Okuma Metni:
● ● ● ● ● ● ●

Kaçak Suriyeliler Türkiye’de kendilerine yepyeni vizyonlarla hayatlar kurarken, bizim çocuklarımızı da bunların topraklarını korumak için Suriye’ye savaşmaya gönderdiler. Özgür Suriye Ordusu (ÖSO) güçleri, Mehmetçiğin desteği ile El-Bab kasabasından Işid’i temizliyordu. El-Bab’da kan gövdeyi götürüyordu.
Fırat Kalkanı harekatında görev yapan Uzman Çavuş Ömer Özkan, El-Bab cehenneminin tam ortasında patlatılmış, yıkılmış binaların, duman tüten enkazların arasında bitkin halde bir kedi buldu.
Uzman çavuş, perişan haldeki yavru kediye matarasından su verdi, sırt çantasını açıp kumanyasını paylaştı. Zavallı kedicik kim bilir kaç gün sonra bulduğu o yiyeceği şapur şupur yiyip hayata dönerken çavuş kara kara düşünmeye başladı. Orada bıraksa gönlü razı değil, alıp götürse nereye götürecek? Savaşın ortasındalar.
Çadır bile yok, bizim çocuklar canlı bombaların arasında koyun koyuna uyuyorlar.
Parkasının göğsünü açtı, kediyi oraya yerleştirdi. Ben nereye, sen oraya dedi kediye.
Kader arkadaşı.
Gerçekten öyle oldu. Hep birlikte yaşadılar. Beraber yediler, beraber çarpıştılar. Karavanasını, tayınını pisiyle paylaştı. Can pazarında beraber hayatta kaldılar. Sonunda sağ salim garnizona geldiler.
“Yurtta barış, dünyada barış” diyen Mustafa Kemal’in askeri Ömer, savaşın ortasında bulduğu bu yavru kediye çok anlamlı bir isim verdi; Barış.
Cep telefonuyla fotoğraf çektirdi. Kendi sosyal medya hesabından paylaştı. Altına da şöyle yazdı; Hepimiz aynı kaderi paylaşıyoruz, o da bizim himayemiz altındadır.
Ve hayvanseverlere çağrıda bulunarak yardım istedi.
Gaziantep’de Canlı Hayatı İyileştirme Derneği Başkanı Cengiz Bayram, uzman çavuşun bu çağrısını ve bu fotoğrafı gördü. Hemen Ömer’le sosyal medya üzerinden iletişime geçti ve biz sahip çıkarız dedi.
Travmalı pisicik.
Güzel de Ömer savaşta, operasyonda. Türkiye’ye gelemez. Orada görevini tamamlayan bir silah arkadaşını buldu. O arkadaşı da yavru kediyi alıp sınıra kadar götürdü. Gaziantep’ten de dernek başkanı sınıra gelip kediyi teslim aldı.

● ● ● ● ● ● ●

Alıştırma Yönergesi 1: Barış adlı kedinin öyküsünde geçen "Uzman çavuş, perişan haldeki yavru kediye matarasından su verdi, sırt çantasını açıp kumanyasını paylaştı." cümlesini İngilizceye çevirin.
Alıştırma Yönergesi 2: Barış adlı kedinin öyküsüne göre Gaziantep'te uzman çavuşun çağrısını ve fotoğrafını gören kişi kimdir?
Alıştırma Yönergesi 3: Barış adlı kedinin öyküsünü son cümleden sonrasıyla sürdürün.
Ardından gelen verilerin, Barış adlı kedinin öyküsüyle bir bağlantısı yoktur.

Sağlanan Veriler:

● ● ● ● ● ● ●

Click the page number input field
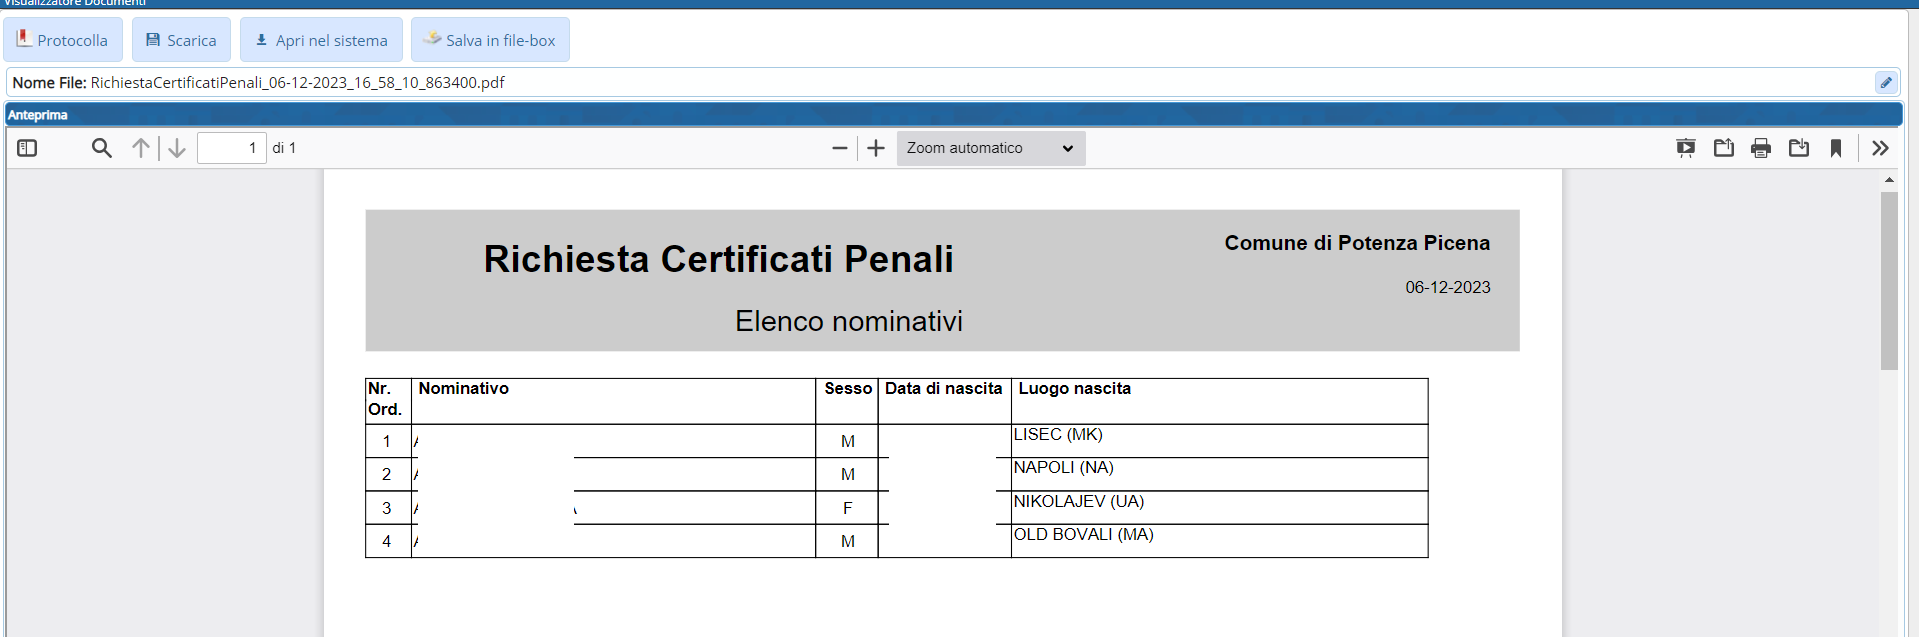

● ● ● ● ● ● ●

Çıktı 1: The specialist sergeant gave the miserable kitten water from his canteen, then opened his backpack and shared his rations.

Çıktı 2: Canlı Hayatı İyileştirme Derneği Başkanı Cengiz Bayram.

Çıktı 3:
Barış, savaş cehenneminden çıkmıştı. Travmalıydı. Yanında yüksek sesle konuşulunca bile korkuyordu. Kim bilir neler yaşamıştı? Derneğin kliniği Cahide’de korkudan kafesinden çıkmak istemiyordu. Veterinere götürüldü. Bakımı yapıldı.
Derken, oyuncaklarla oynamaya başladı. Yeni bir yuva için bekleniyordu.
Yazar Yılmaz Özdil bu öyküden çok etkilendi. O yazınca 3 bin kadar kişi kediyi almak için başvuru yaptı.
Bu arada Kırmızı Kedi Yayınevi de Barış’a talip oldu. Böylece Barış, savaşta talihsiz bir kediyken birden çok şanslı bir kedi oluverdi.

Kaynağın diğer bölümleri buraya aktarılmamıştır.